Adrien sentì bussare alla porta: riconobbe subito i modi irruenti del suo amico, e si fiondò ad aprire la porta senza nemmeno chiedere chi fosse. Come previsto, infatti, si ritrovò davanti Plagg, raggiante in volto.
«Fammi indovinare: vuoi propormi di andare a fare scorta di Camembert» disse Adrien con una leggera nota di esasperazione.
«No, mio caro.» Plagg entrò nella stanza baldanzoso. «Fortunatamente la nostra sergente di ferro ha già provveduto a riempire la mia dispensa personale con formaggio di prima scelta.»
«Allora perché tanta felicità?»
«Guarda qui!» Agitò un piccolo volantino.
Adrien lo afferrò al volo. «È la pubblicità di una pasticceria."Pasticceria Dupain-Cheng"
«Non di una pasticceria qualunque. La migliore pasticceria di tutta Parigi. Fanno anche dei lievitati sublimi.»

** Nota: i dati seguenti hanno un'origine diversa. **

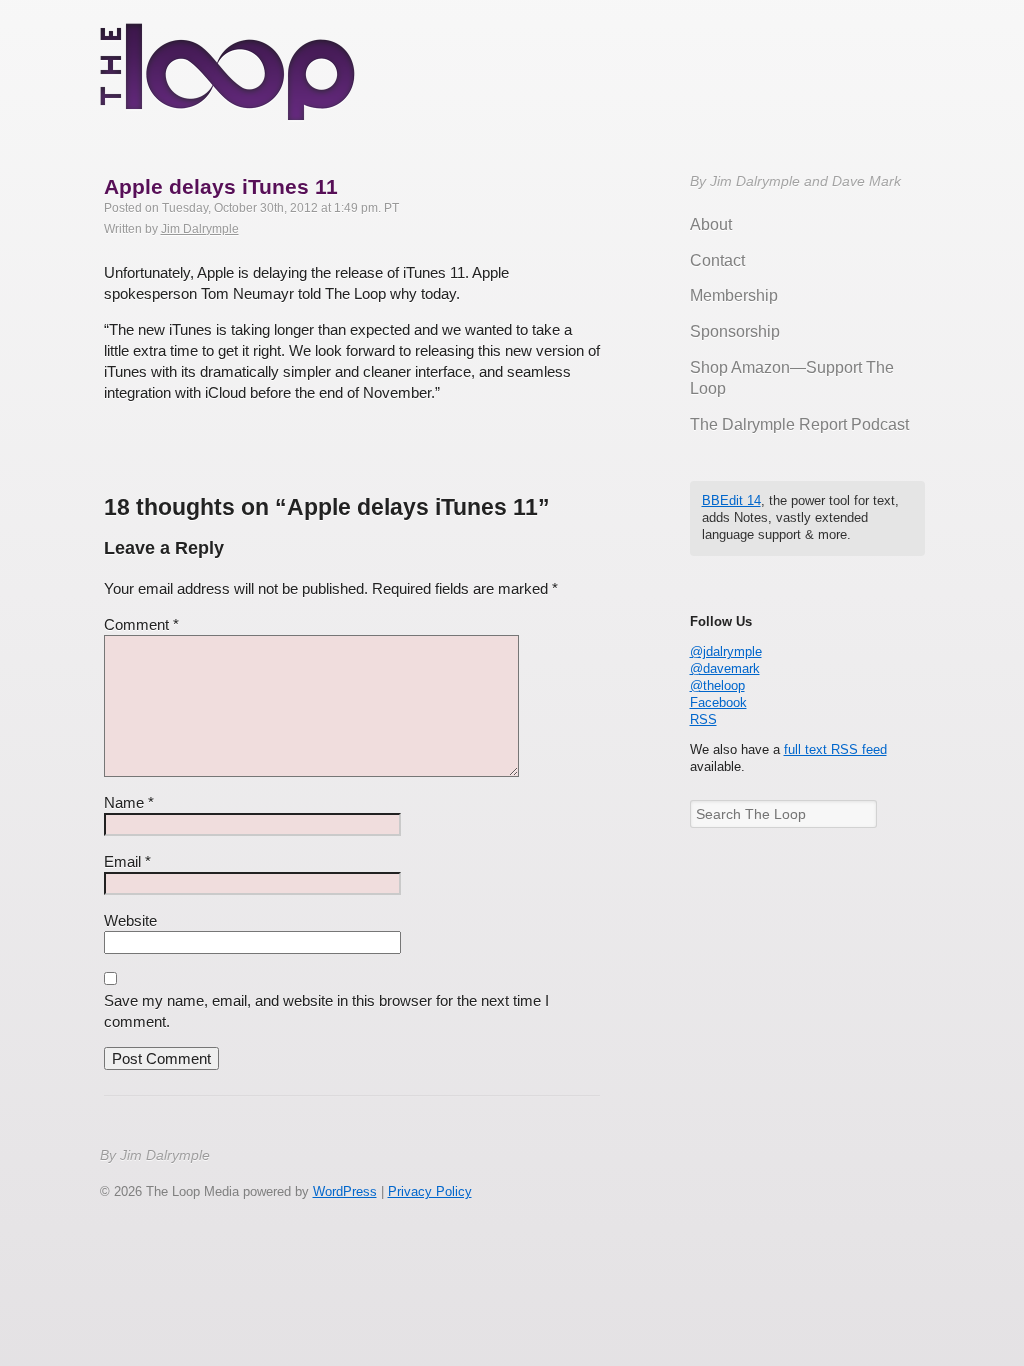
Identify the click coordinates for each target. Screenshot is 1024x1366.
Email (127, 861)
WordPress (345, 1191)
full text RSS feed (835, 749)
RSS (703, 719)
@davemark (725, 668)
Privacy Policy (430, 1191)
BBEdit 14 (731, 500)
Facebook (718, 702)
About (711, 224)
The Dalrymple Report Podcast (799, 424)
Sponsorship (735, 331)
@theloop (717, 685)
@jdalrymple (726, 651)
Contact (717, 260)
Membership (734, 295)
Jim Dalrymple (200, 229)
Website (130, 920)
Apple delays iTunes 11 (221, 186)
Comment (141, 624)
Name (129, 802)
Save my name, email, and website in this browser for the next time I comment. (326, 1011)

«Come fai a sapere che è la migliore past...» si bloccò per un attimo, ricordandosi in quel preciso istante le passioni che aveva Plagg in America: «Ah già, non rispondere. Ora ricordo quel dannato programma che seguivi sulle migliori pasticcerie di tutte le principali città europee. D'accordo; in effetti avevo voglia di un buon croissant. Dammi 5 minuti per mettermi qualcosa di più comodo e andiamo.»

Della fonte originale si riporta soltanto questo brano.